AsymLoc-trained student models, with as few as $0.04$M parameters (vs. $1$M for the teacher), achieve 95% teacher-level accuracy across all benchmarks. The framework decisively outperforms symmetric training (standard or naive distillation), as well as asymmetric distillation strategies adapted from retrieval (AML, RKD, CSD, D3Still) in both matching accuracy and parameter efficiency.
Figure 4: Asymmetric student–teacher matching in AsymLoc preserves teacher-level correspondences, while symmetric student–student matching fails.
Figure 5: Across multiple benchmarks, AsymLoc yields a superior efficiency–accuracy trade-off, with flatter Pareto frontiers and higher parameter efficiency than symmetric training.
Notably, standard downsizing of feature extractors leads to rapid performance degradation, but AsymLoc's asymmetric training stabilizes this decline, enabling much smaller online models without substantial accuracy loss.
Figure 6: Homography estimation accuracy on HPatches reveals that AsymLoc models retain high accuracy at dramatically reduced student sizes.
Latency and Edge Deployment
Detailed latency-vs-accuracy analyses demonstrate AsymLoc achieves up to 7× higher FPS on GPU for equivalent accuracy bands, exceeding the real-time requirements for edge devices.
Figure 7: AsymLoc delivers strong FPS/accuracy trade-offs for real-time edge deployment on HPatches.
Ablation and Theoretical Implications
Ablation studies indicate that joint detector–descriptor distillation is critical, providing most of the cross-model compatibility gain, while geometric matching loss provides regularization for correspondence reliability.
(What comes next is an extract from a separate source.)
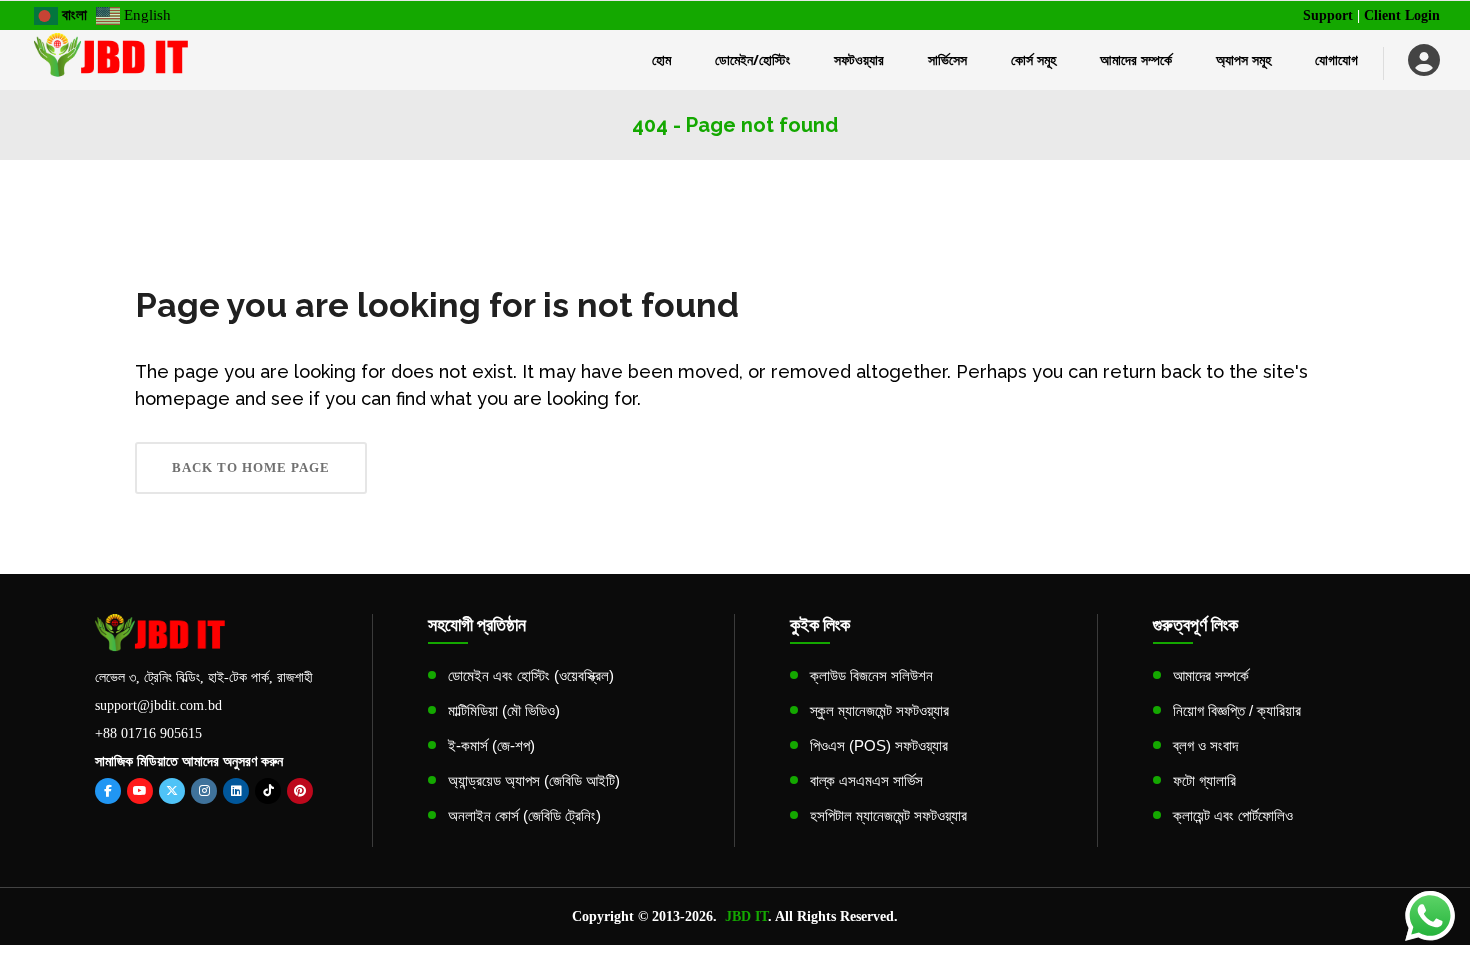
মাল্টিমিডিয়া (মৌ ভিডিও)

The asymmetric feature matching paradigm validates and extends findings from asymmetric retrieval, highlighting the unique importance of aligning local feature interaction distributions (rather than global descriptors or individual features).
Practical and Theoretical Implications
By decoupling database and query model complexity, AsymLoc establishes a scalable architectural template for edge-device localization. Resource-constrained platforms can leverage offline-generated, teacher-derived map features without sacrificing localization robustness. The methodology generalizes across detectors/descriptors (SiLK, SuperPoint, XFeat) and is robust to large parameter mismatches between teacher and student. Theoretically, AsymLoc’s probabilistic cross-model matching regularization could inspire broader asymmetric architectures in vision and multi-modal learning.
On-device AR systems, autonomous UAV navigation, and robotics can now deploy ultra-lightweight visual localization pipelines with minimal compute and energy footprint, removing a longstanding bottleneck in real-world scalable localization.
Conclusion
AsymLoc introduces a principled, effective solution for asymmetric feature matching that allows lightweight student models to maintain near-teacher localization accuracy with orders-of-magnitude reductions in parameters and flops. By combining geometry-aware objective design and joint detector–descriptor probabilistic distillation, AsymLoc advances the state of the art in efficient visual localization and sets a foundation for the next generation of deployable, edge-friendly computer vision systems.